■ **Task input**:
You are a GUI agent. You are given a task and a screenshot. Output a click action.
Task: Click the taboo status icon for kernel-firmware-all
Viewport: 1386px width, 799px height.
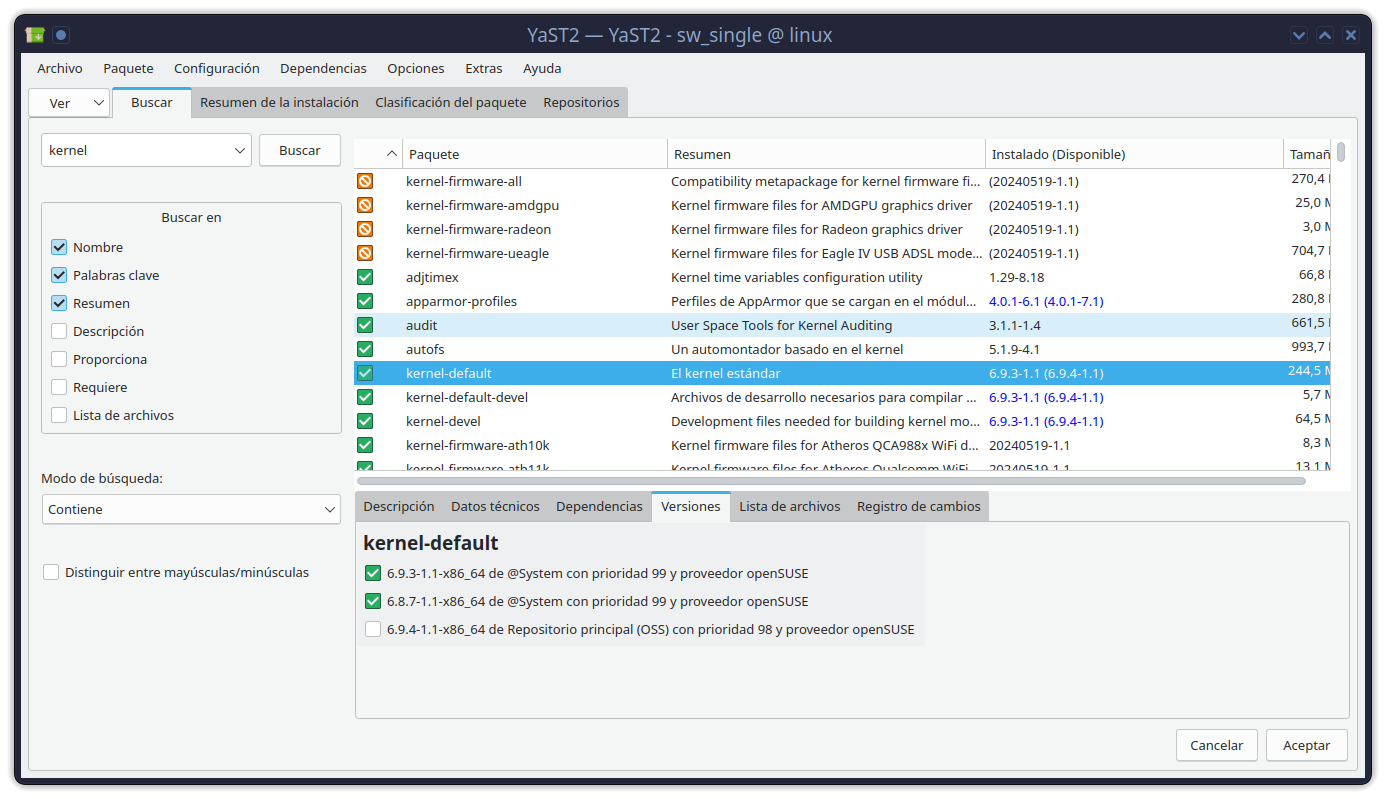point(365,181)
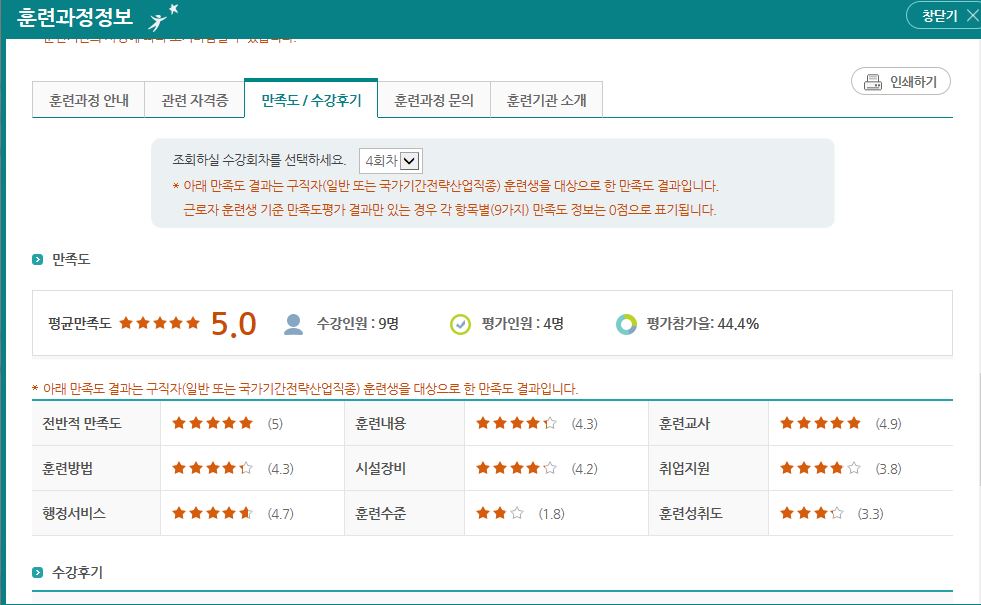Click the star logo next to 훈련과정정보 title
This screenshot has height=605, width=981.
tap(163, 17)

■ **Exercise**: Convert the lines of all the entries above into a JSON array of strings, one string per line, with blank lines omitted. Leave the pictures out of the output.

■ **Written response**:
[
  "You are a GUI agent. You are given a task and a screenshot. Output a click action.",
  "Task: Click the taboo status icon for kernel-firmware-all",
  "Viewport: 1386px width, 799px height.",
  "point(365,181)",
  "Click the star logo next to 훈련과정정보 title",
  "This screenshot has height=605, width=981.",
  "tap(163, 17)"
]